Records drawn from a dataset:
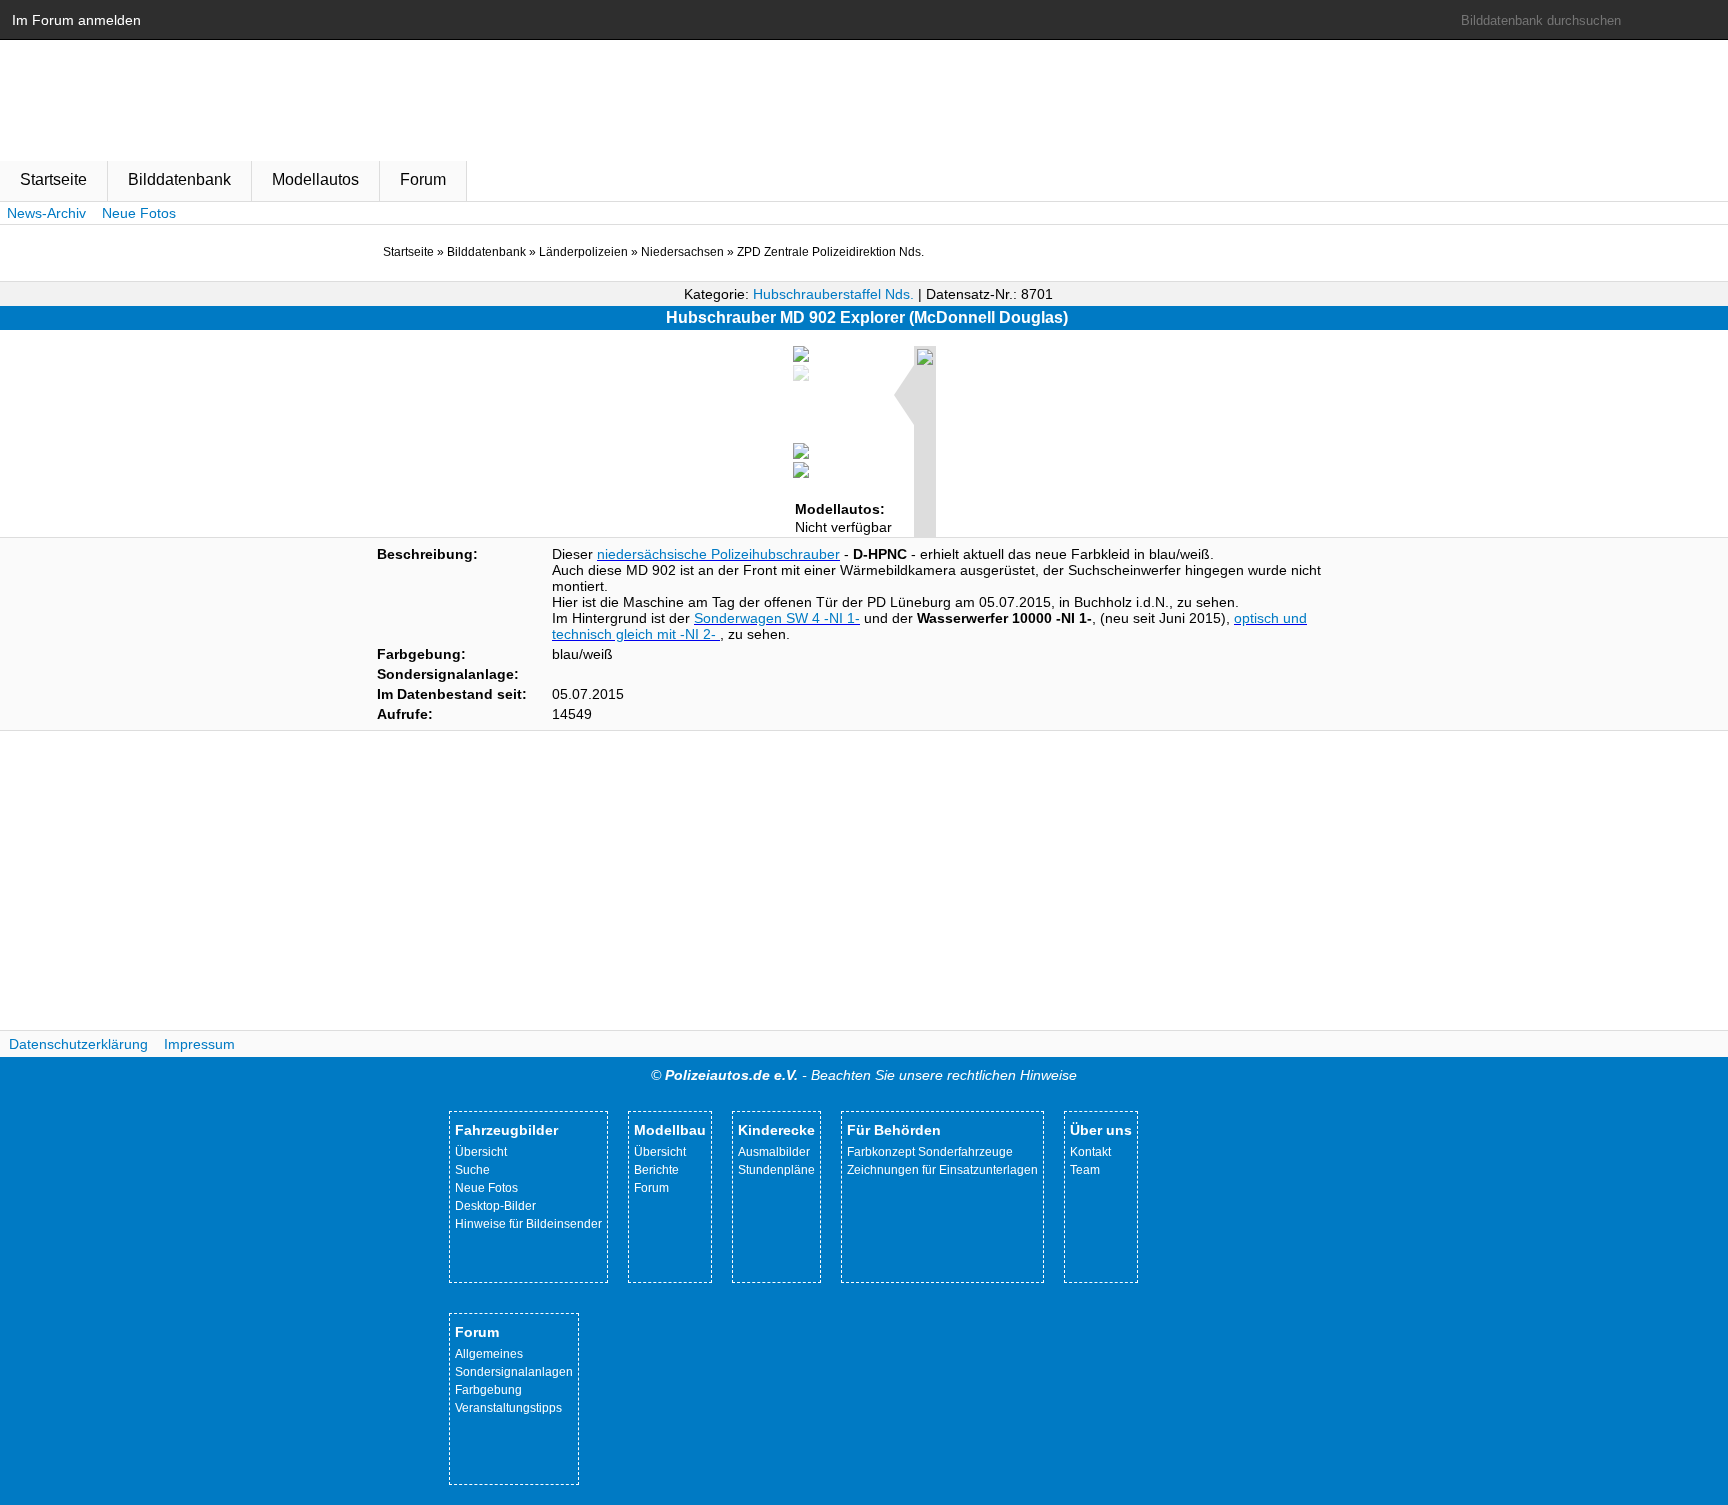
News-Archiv (46, 213)
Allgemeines (489, 1354)
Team (1085, 1170)
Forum (423, 179)
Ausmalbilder (774, 1152)
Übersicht (481, 1152)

— TASK DETAILS —
No picture belongs in the answer, but every word of the records above does, exactly as given.

— RESPONSE AREA —
News-Archiv (46, 213)
Allgemeines (489, 1354)
Team (1085, 1170)
Forum (423, 179)
Ausmalbilder (774, 1152)
Übersicht (481, 1152)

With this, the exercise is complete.